DIRECTIONS FOR THIS TASK =
A single number is required: the count of lines in the records below that contain the word "will".

::: SUPPLIED ENTRIES :::

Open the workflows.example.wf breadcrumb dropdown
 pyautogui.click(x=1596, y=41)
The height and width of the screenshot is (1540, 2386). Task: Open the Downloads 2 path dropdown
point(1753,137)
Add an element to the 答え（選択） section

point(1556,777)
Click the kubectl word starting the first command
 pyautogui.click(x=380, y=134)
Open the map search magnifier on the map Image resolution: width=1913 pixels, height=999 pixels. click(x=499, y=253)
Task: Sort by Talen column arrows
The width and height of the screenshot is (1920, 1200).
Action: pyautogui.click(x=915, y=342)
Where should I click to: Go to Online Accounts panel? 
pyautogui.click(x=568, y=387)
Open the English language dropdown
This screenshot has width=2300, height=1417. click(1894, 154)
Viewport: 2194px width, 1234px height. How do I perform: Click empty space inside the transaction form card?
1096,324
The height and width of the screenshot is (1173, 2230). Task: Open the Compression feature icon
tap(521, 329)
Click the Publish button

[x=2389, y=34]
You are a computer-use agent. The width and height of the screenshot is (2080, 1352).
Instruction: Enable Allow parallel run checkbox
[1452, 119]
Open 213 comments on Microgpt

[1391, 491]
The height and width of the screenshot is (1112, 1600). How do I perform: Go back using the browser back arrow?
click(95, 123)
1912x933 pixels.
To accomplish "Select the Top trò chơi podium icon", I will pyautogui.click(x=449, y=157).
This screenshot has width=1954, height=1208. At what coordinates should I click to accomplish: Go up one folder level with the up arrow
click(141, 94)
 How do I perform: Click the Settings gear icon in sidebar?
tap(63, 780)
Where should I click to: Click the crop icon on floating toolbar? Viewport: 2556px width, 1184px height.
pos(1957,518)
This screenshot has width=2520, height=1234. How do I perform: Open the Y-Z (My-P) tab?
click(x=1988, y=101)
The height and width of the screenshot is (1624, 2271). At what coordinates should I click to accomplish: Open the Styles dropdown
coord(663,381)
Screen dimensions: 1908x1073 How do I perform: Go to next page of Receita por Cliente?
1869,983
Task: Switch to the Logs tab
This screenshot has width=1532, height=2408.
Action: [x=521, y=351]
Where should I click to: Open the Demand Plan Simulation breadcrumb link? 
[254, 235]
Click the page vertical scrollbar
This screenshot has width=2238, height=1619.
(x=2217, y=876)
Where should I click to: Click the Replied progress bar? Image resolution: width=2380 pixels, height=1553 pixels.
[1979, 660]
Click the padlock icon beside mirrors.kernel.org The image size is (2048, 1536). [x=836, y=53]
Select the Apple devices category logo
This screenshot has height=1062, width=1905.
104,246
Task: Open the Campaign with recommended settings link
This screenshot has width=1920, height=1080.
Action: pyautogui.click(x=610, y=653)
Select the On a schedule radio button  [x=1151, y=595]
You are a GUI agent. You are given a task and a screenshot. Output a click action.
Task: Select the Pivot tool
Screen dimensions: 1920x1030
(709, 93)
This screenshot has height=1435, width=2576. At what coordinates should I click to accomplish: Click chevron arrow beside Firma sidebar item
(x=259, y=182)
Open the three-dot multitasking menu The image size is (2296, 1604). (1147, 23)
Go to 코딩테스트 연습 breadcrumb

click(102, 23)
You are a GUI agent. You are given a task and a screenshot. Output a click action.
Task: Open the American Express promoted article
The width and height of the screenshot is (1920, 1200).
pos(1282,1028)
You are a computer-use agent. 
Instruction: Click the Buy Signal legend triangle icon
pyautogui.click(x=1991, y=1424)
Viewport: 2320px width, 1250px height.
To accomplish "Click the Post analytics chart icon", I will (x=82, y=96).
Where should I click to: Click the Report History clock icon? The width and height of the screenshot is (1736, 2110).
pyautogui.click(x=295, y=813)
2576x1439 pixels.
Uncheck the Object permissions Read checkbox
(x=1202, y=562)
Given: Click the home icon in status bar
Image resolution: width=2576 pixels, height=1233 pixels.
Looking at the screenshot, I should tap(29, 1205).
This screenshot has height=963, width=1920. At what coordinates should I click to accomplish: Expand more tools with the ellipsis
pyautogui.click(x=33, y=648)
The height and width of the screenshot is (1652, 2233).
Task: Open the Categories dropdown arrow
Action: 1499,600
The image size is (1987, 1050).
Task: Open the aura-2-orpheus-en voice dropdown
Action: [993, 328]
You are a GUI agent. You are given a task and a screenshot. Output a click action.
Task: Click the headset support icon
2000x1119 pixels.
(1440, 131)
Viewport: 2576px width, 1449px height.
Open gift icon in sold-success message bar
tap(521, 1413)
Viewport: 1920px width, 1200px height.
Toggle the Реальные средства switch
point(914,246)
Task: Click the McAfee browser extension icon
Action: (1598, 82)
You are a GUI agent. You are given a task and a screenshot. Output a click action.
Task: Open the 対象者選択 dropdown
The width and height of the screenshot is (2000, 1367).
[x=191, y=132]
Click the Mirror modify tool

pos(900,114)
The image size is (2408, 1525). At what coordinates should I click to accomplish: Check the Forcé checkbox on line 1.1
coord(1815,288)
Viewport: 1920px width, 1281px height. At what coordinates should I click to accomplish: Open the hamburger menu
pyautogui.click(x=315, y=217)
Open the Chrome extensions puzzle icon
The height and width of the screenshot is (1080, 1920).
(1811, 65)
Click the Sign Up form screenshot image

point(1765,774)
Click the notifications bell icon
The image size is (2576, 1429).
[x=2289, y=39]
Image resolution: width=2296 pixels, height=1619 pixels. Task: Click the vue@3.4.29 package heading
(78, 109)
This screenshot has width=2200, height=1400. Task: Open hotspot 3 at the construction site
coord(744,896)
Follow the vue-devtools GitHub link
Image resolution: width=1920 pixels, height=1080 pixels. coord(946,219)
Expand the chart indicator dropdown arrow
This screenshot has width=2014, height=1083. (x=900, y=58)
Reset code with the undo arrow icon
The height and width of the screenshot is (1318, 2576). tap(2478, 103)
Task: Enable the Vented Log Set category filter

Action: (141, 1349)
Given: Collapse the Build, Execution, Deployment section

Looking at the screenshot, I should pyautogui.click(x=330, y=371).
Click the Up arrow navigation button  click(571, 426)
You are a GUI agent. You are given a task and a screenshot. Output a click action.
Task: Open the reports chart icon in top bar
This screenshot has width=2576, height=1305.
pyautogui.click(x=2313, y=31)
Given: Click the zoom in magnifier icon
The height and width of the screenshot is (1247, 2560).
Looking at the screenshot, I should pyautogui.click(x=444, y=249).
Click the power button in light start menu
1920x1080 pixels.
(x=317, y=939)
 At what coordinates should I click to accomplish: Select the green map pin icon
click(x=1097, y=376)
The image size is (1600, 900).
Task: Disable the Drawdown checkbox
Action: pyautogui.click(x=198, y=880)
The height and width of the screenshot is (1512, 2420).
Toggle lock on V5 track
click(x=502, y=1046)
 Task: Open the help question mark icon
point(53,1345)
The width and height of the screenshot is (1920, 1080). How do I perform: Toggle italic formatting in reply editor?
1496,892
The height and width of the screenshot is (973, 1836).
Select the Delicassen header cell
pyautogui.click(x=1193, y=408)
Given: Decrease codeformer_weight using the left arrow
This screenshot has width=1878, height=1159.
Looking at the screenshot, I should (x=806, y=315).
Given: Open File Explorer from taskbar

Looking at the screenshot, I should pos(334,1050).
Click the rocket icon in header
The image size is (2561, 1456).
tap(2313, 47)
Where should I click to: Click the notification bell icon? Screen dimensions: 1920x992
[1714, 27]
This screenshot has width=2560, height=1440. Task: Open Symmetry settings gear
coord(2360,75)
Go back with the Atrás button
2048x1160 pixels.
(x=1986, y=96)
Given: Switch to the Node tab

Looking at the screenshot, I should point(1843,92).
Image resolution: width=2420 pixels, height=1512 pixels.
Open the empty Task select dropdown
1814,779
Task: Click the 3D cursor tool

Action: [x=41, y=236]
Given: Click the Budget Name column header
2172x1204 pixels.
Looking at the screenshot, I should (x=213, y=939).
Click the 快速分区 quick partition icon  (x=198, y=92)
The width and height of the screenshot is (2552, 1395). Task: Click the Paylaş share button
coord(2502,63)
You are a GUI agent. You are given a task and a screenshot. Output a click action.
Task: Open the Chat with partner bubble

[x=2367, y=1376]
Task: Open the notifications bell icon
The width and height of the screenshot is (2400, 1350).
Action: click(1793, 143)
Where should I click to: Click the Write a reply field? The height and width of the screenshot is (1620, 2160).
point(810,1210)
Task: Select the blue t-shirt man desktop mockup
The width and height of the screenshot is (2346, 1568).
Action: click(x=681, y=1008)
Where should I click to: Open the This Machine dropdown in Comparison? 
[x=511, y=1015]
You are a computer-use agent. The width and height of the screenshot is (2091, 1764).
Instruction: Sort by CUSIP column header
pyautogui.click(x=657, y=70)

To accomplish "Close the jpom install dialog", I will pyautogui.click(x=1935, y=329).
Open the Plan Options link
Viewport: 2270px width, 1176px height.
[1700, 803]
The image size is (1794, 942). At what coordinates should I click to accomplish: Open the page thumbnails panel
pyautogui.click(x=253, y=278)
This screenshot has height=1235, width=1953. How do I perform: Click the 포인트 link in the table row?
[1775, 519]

:::

EXERCISE RESULT =
3